▼
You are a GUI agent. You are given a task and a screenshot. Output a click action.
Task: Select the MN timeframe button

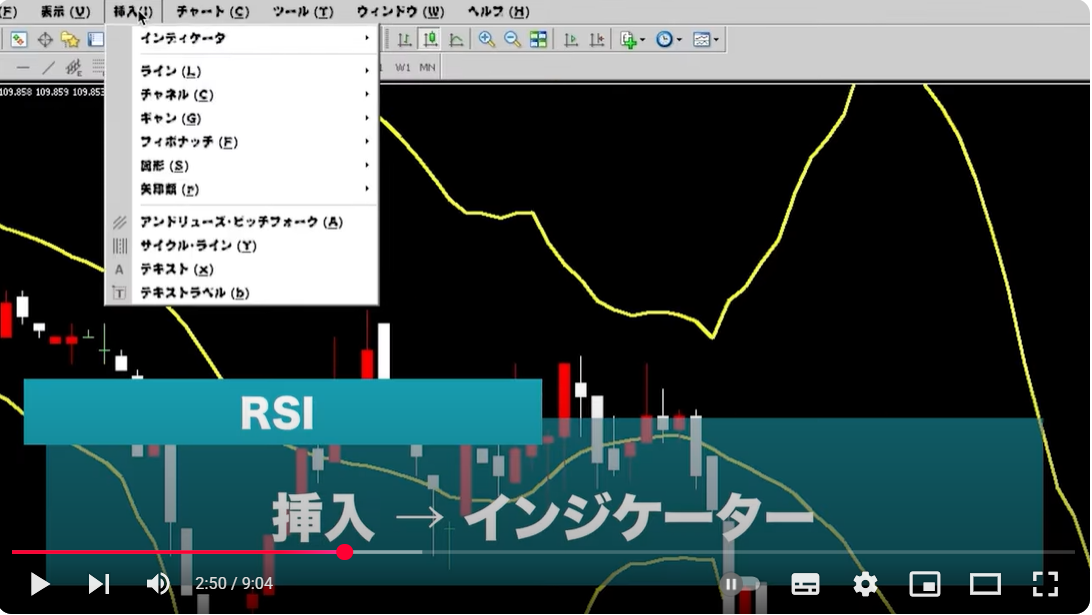coord(427,67)
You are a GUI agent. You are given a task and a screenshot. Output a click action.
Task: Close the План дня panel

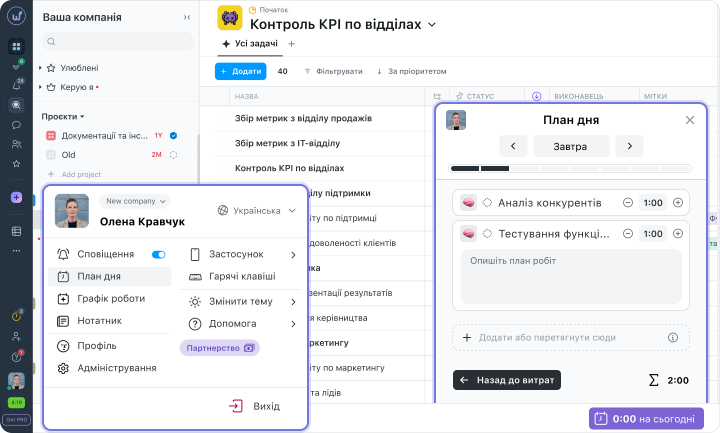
▲
_Exercise instructions_
Rewrite all the entries above with "click action" replaced by "tap action" and everything else unchanged. Leave the pictures out of your answer.

_Reply to the task_
You are a GUI agent. You are given a task and a screenshot. Output a tap action.
Task: Select the MN timeframe button

coord(427,67)
You are a GUI agent. You are given a task and a screenshot. Output a tap action.
Task: Close the План дня panel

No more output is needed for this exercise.